• **EXTRACT PROVIDED**
I think this is a pretty serious bug in the pattern matching code.

As I understand it, Asterisk should be evaluating the patterns one digit at a time, from left to right.  Whenever more than one pattern could possibly match, the *most constrained* digit should match first.  In other words, given these two patterns, if I dialed 1234, the first one should match before the second, as it's a more constrained match in the third digit (it matches two possible values, while the other matches three).

_12[3-4]X
_12[3-5]X

The problem arises in that Asterisk seems to be treating the wildcard 'X' differently than 'x', and I can't figure out why.  Both of them should mean "any digit 0 through 9", but apparently they don't.  See below for more details:

****** STEPS TO REPRODUCE ******

Add the following to your extensions.conf file:

[test-1]
exten => _2XXX,1,NoOp(foo)

• **EXERCISE AIM**
Transcribe the bug report word for word between "As I understand" and "other matches three).", inclusive.

• **DATASET CONTENT**

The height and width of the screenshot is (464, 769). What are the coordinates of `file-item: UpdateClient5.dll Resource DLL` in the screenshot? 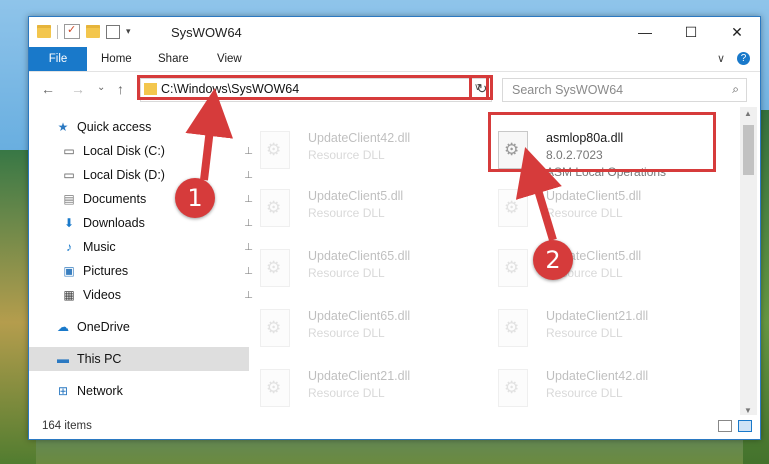 It's located at (592, 207). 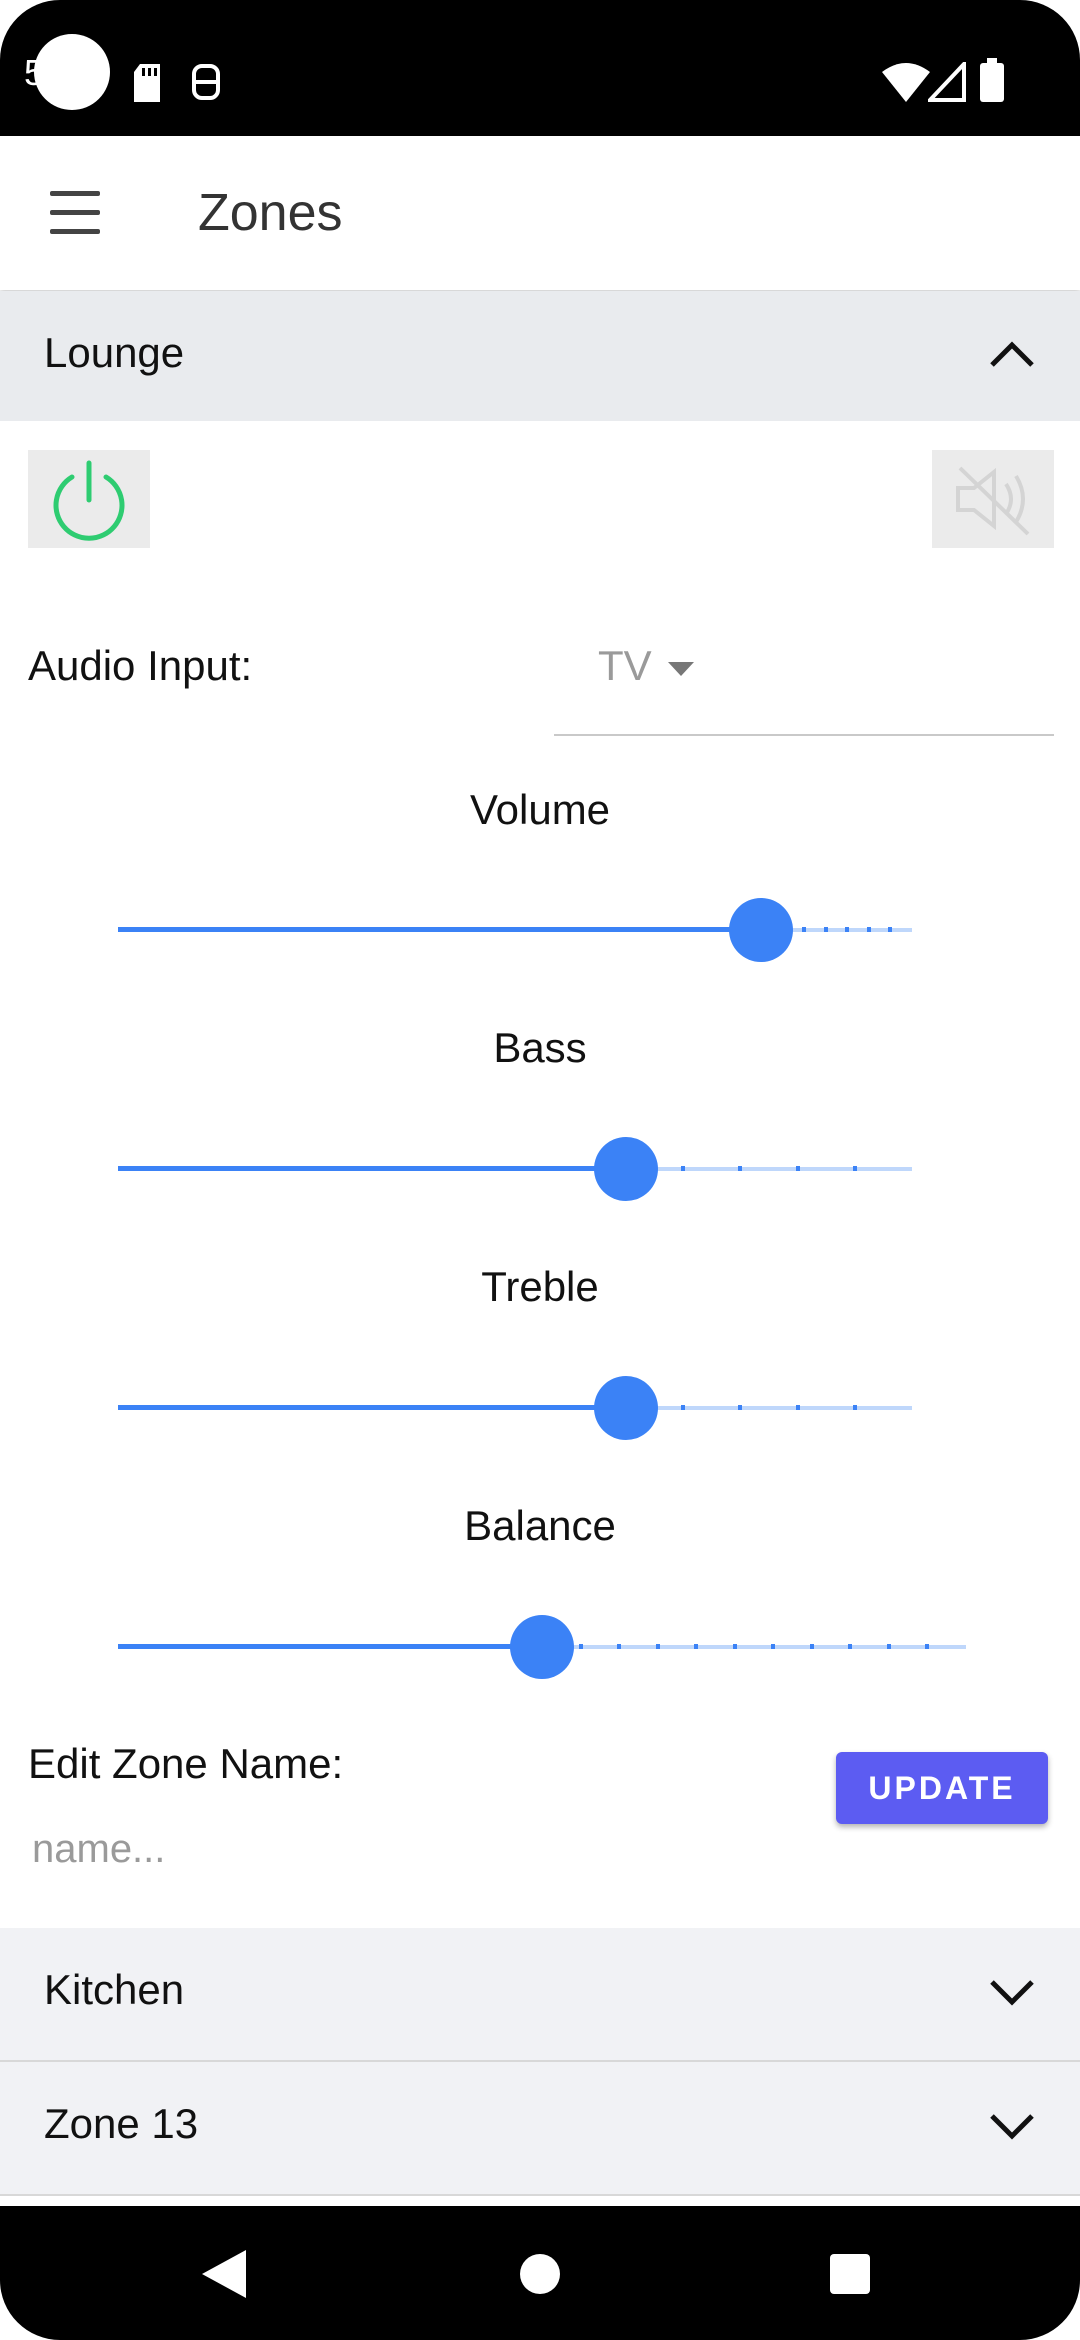 I want to click on audio-input-value: TV, so click(x=625, y=666).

• **ANSWER BOX**
As I understand it, Asterisk should be evaluating the patterns one digit at a time, from left to right.  Whenever more than one pattern could possibly match, the *most constrained* digit should match first.  In other words, given these two patterns, if I dialed 1234, the first one should match before the second, as it's a more constrained match in the third digit (it matches two possible values, while the other matches three).